Kunagi becomes unavailable

Kunagi becomes unavailable in "silent mode". Users not logged in - are waiting for "Loading...." which never ends. Users already logged in can work - but no data is saved - user is not informed and not aware that data is not saved, visible crash was after pull to sprint - can not remember exception shown.
We had SPM and hour of working on backlog went to trash...Really frustrating

version 0.21.1
Please let me know if logs are needed. In logs there are a lot of
"Requested entity not found" entries

Statement from Kunagi Team

I have already seen this behavior in a company where Kunagi was running for a long time without restart. This could be a problem caused by OutOfMemoryError.

I suggest to restart Kunagi (Tomcat) every night to prevent this until we have a real solution.
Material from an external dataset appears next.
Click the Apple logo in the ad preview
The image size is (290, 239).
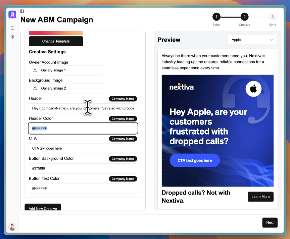point(253,89)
Fixing iss728 should help with frustration.

Status

Issue is closed for Release 0.22.3.

Comments

Thu, Nov 10, 2011, 17:27 by Witek (SM,T)

@Krzysztof: For how long was your Kunagi instance running?

It would be very nice, if you could send me the logs (wi@koczewski.de). Otherwise I have no idea how to analyse the problem.

Thu, Nov 10, 2011, 17:59 by Krzysztof

Problem occured again few minutes ago. I did restart hour ago tomcat and problem occured again. In logs is silent - I am still logged in and can work - but catalina.out does not grow up. I will send logs in few minutes. Thanks for fast response.

Fri, Nov 11, 2011, 10:27 by Witek (SM,T)

Thank you for this info. Only thing I can recommend for now, ist to increase memory (heap and permgen) for your JVM.

Fri, Nov 11, 2011, 11:03 by Witek (SM,T)

@Krzysztof: Did you restart Kunagi by restarting Tomcat? Or did you just a "redeploy"?

Please do always a Tomcat restart, it seams we have some issues with threads, which do not stop correctly.

Fri, Nov 11, 2011, 23:35 by Krrzysztof

Even more, I had to kill -9 Tomcat process, as shutdown did not work on Tomcat running Kunagi. Before current startup I set up JVM parameters Xmx to 3GB and permgen to 256MB. We will observe situation next week, as now more people (about 15) will be using this instance. I will set up suggested Tomcat restart in cron next week.

I have question about how much is Kunagi storing in User Session context? Does it store all opened entities, what about displayed entities lists? I'm wondering how many people would be able to work on one Kunagi instance in parallel, what are boundaries here. When we should think about installing second instance... Currently on this instance works in parallel about 15 people and this number is to be increased...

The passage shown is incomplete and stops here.